Mannose Binding Lectin (MBL) is a circulating multimeric calcium dependent (C-lectin) protein that acts as a first-line host defence by selectively recognizing and binding to polyglycosylated surfaces of invading pathogens or damaged self cells.1 MBL is also able to modulate inflammation and it is likely involved in reperfusion damage in acute stroke,2 therefore representing an attractive target for the development of new drugs against this disease. Our groups have already reported that pseudoglycosylated tetravalent dendrons based on a polyester scaffold such as 1a,b are good antagonists of MBL, with kd values in the low micromolar range.

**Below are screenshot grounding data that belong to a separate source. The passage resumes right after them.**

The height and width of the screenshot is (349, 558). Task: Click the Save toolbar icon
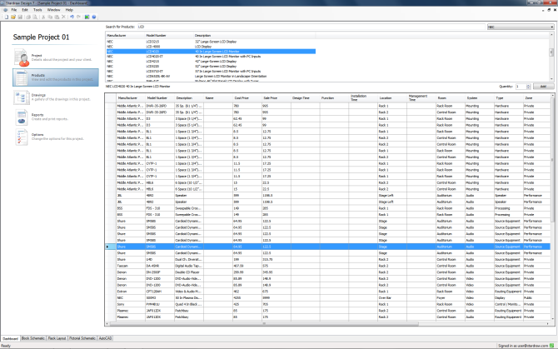pos(19,16)
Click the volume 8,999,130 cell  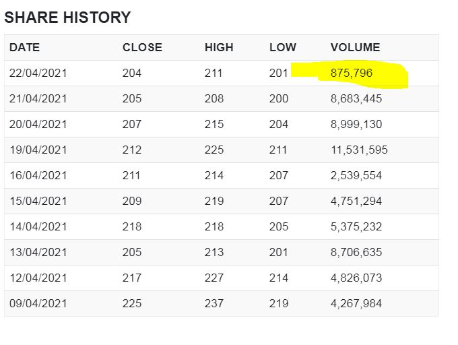pos(356,124)
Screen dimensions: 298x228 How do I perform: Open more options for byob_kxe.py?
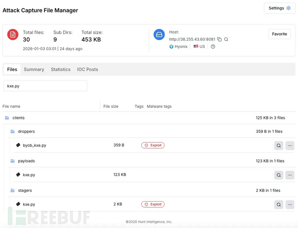[290, 146]
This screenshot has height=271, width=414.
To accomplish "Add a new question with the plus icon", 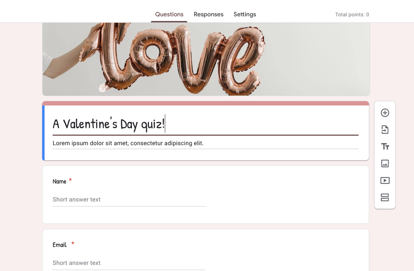I will point(385,113).
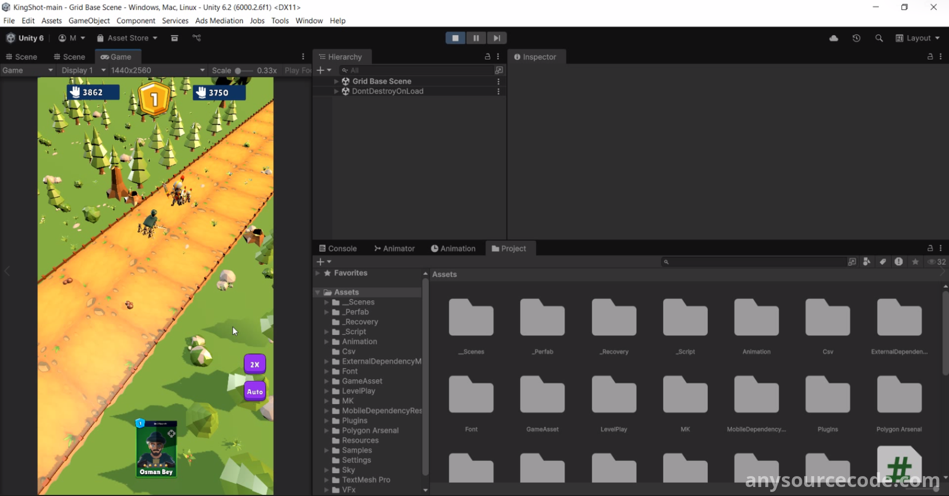Click the global search magnifier icon
The image size is (949, 496).
pyautogui.click(x=878, y=38)
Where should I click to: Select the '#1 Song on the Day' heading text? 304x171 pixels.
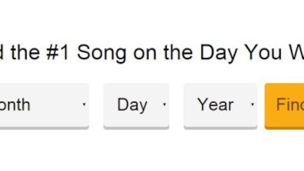click(x=142, y=53)
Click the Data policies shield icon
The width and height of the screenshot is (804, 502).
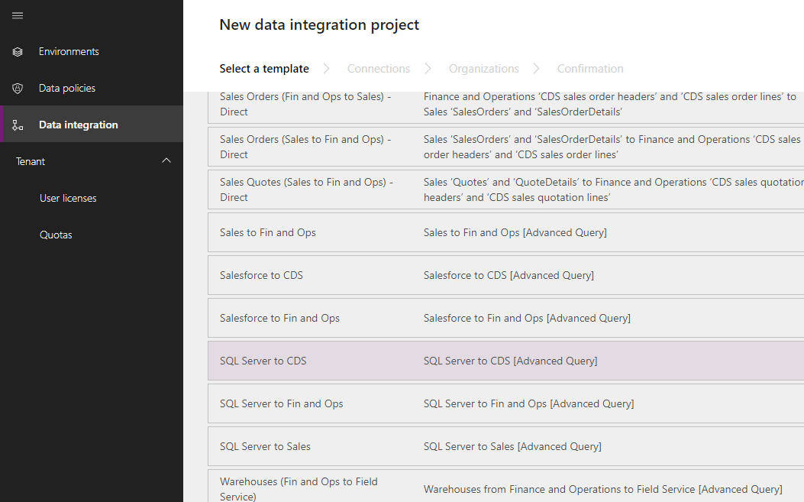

They were shown to supply a protective effect in a mouse model of brain stroke, reducing the reperfusion damage with a surprisingly wide therapeutic window.3 Unfortunately, these constructs proved to be rather chemically unstable: the polyester scaffold does not survive silica gel chromatography in either direct or reverse phase and slowly hydrolyses in water solution at physiological pH (27% hydrolysis in 6h). Here we present the synthesis of two new dendrons characterised by an optimised scaffold that allows to obtain still water soluble compounds with an improved chemical stability. Preliminary results of in vitro SPR binding assays of the new dendrons to MBL will also be discussed.